1) Borrow from your retirement account: Many people have been investing in a 401(k) plan or traditional IRA for years and first-time homebuyers may borrow up to $10,000 for their down payment without incurring a penalty. For those self-employed or if your employer allows it, you also can borrow up to $50,000 from your current 401(k) and pay yourself back over five years at a low interest rate.
2) Ask family: Sure, you may be too proud to ask for money, but if relatives can help you and your family move into that dream home, isn’t it worth it? If you do get help from a family member, the lender will ask you to sign a gift-letter form, attesting to the relationship. The lender may also require your relatives to explain where they got the money and prove that they are financially able to make such a gift.
3) Look for down payment assistance grants: Down payment assistance and community redevelopment programs offer affordable housing opportunities to first-time homebuyers, low-income and moderate-income individuals and families who wish to own a home.
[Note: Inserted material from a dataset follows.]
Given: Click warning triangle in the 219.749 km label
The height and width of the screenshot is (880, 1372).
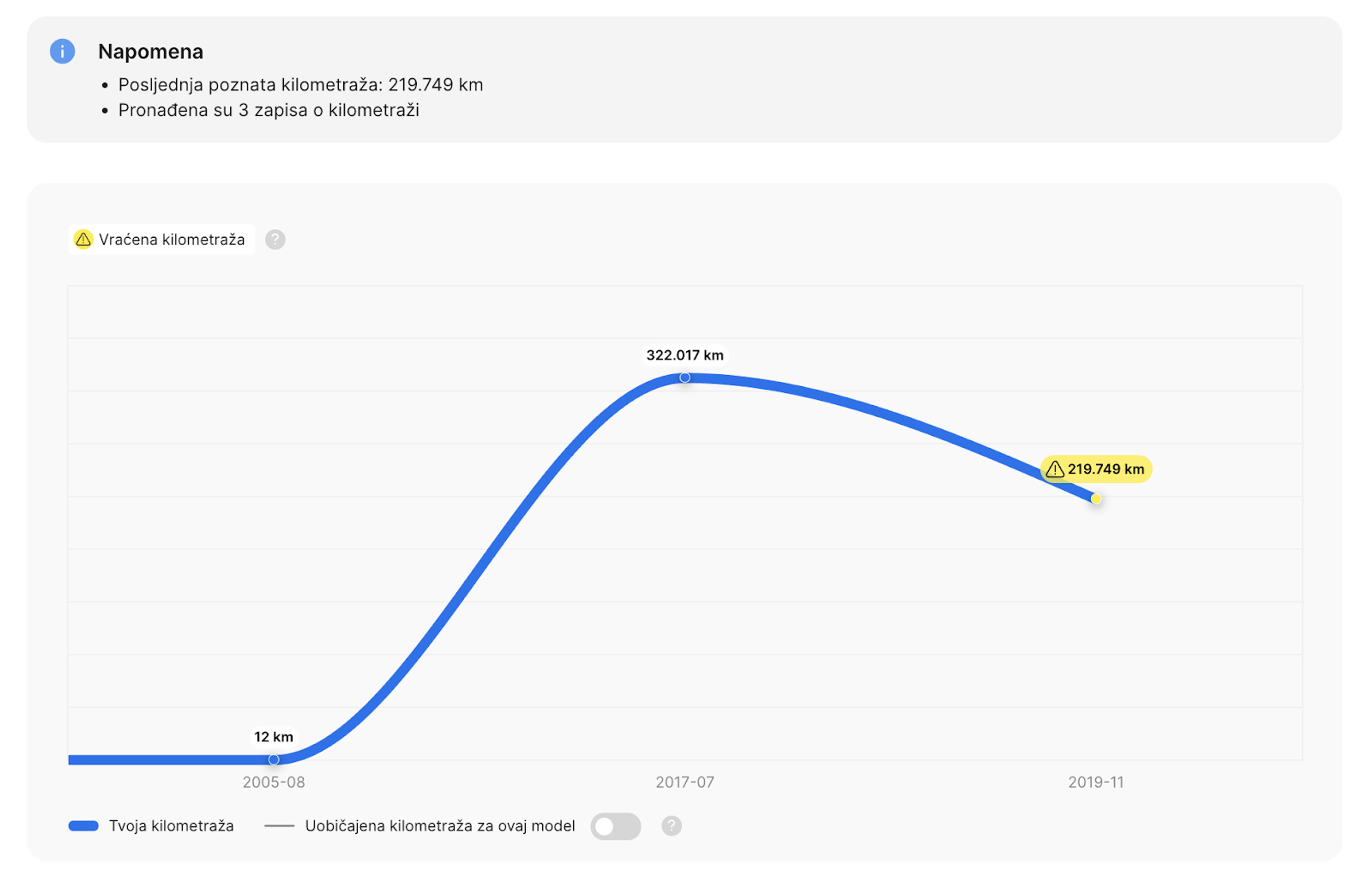Looking at the screenshot, I should point(1055,469).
4) Come to a lease/purchase agreement: Homeowners who can’t sell their homes in this market may consider a lease/purchase agreement, where you rent the home you want to buy and a percentage of your rent is applied toward the down payment. If you go this route, make sure you get a contract outlining all the details so both parties are protected.
5) Add it to the wedding registry: Several mortgage companies allow those getting married to set up a down payment registry. This is a great way to celebrate the joining of two people in matrimony.
6) Cut back and save: If none of the other ways will work for you, there’s always the old fashioned “saving for a rainy day.” Try putting aside 10% of each paycheck and make your meals instead of going out for them. If you’re married, save the money you would spend on birthday, anniversary and Christmas presents and put it toward your house. You also may need to forget that vacation this year.
These sacrifices may seem significant but they will be worth it once you’re inside your own home.